» **RECORD LIST**

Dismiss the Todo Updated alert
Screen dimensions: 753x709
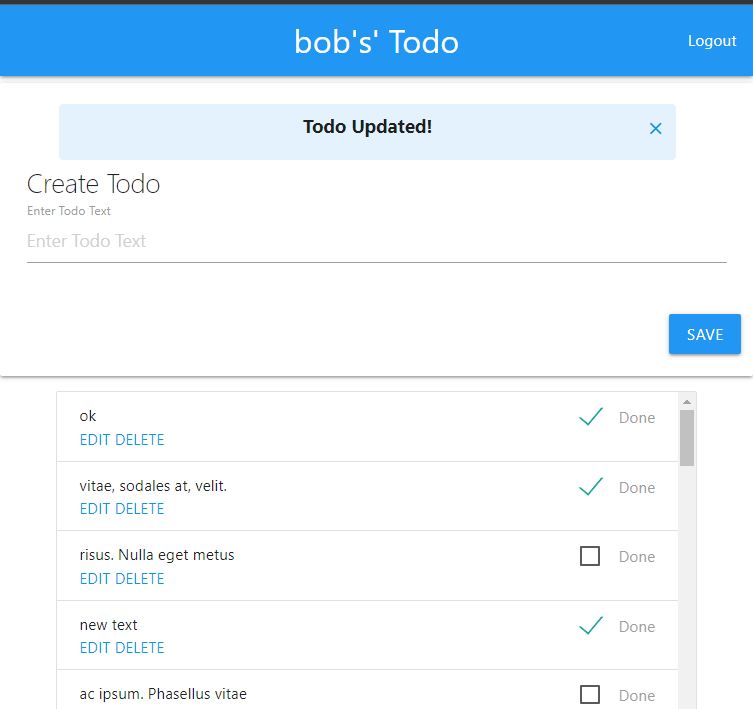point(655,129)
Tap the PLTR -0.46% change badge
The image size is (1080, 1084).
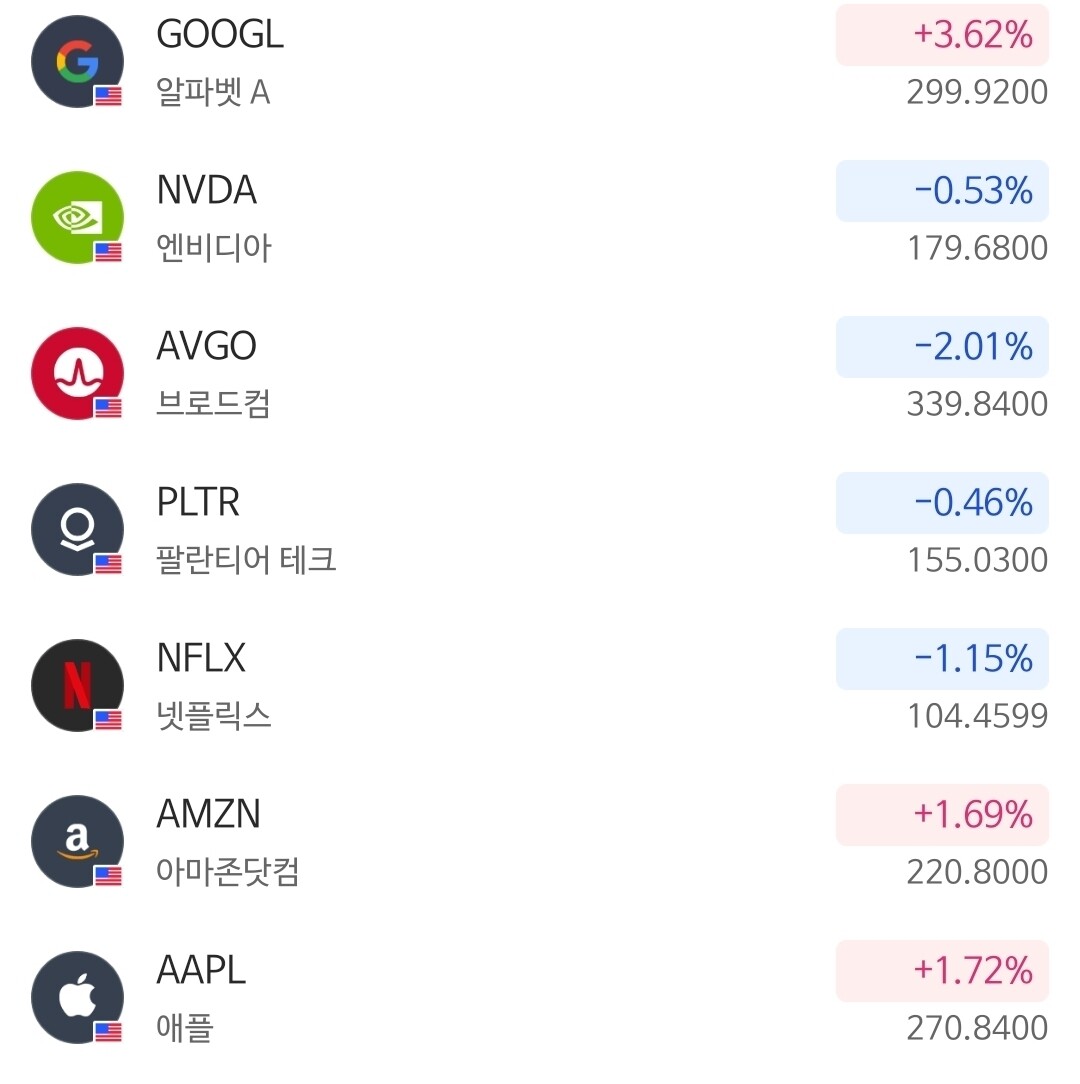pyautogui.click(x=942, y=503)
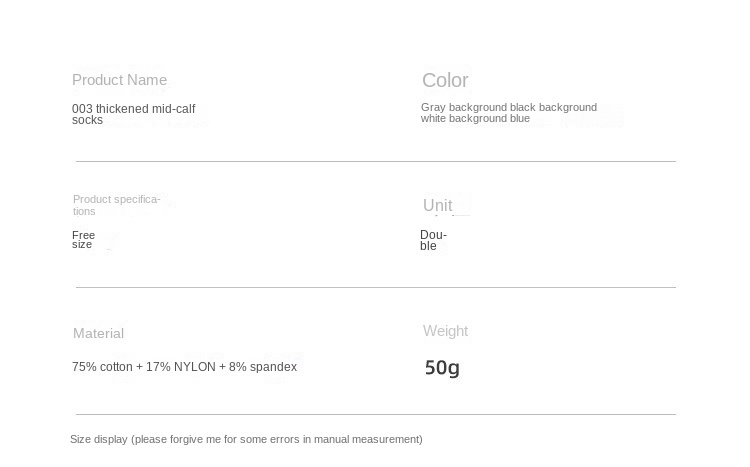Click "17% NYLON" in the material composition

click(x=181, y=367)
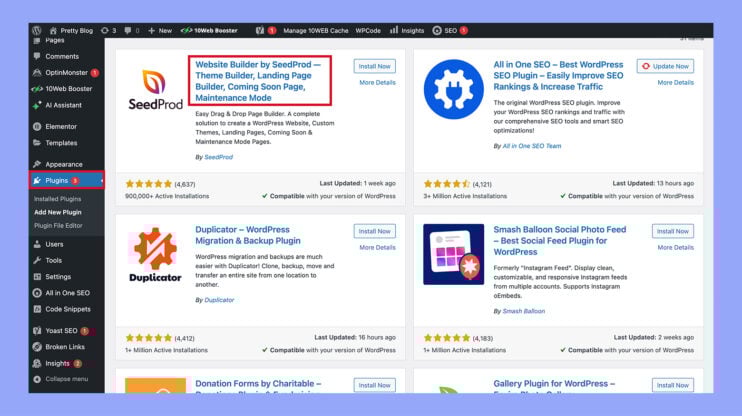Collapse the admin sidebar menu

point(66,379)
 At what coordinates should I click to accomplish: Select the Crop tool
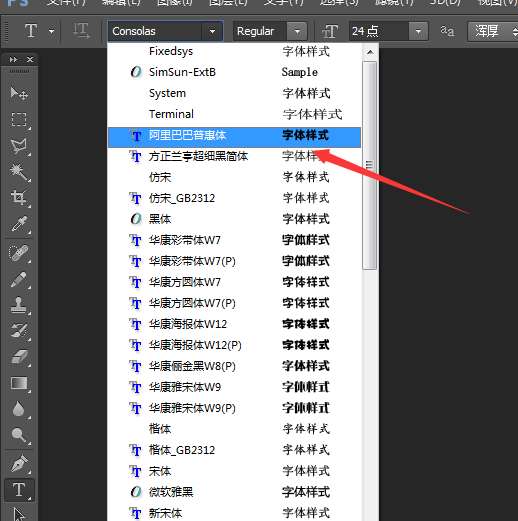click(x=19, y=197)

» **GOAL**
Convert the entries above into a Markdown table with the columns Row and Text, giving each non-blank line its own numbered row. Omit the pictures.

» **WRITTEN RESPONSE**
| Row | Text |
|---|---|
| 1 | Dismiss the Todo Updated alert |
| 2 | Screen dimensions: 753x709 |
| 3 | point(655,129) |
| 4 | Tap the PLTR -0.46% change badge |
| 5 | The image size is (1080, 1084). |
| 6 | pyautogui.click(x=942, y=503) |
| 7 | Click "17% NYLON" in the material composition |
| 8 | click(x=181, y=367) |
| 9 | Collapse the admin sidebar menu |
| 10 | point(66,379) |
| 11 |  At what coordinates should I click to accomplish: Select the Crop tool |
| 12 | click(x=19, y=197) |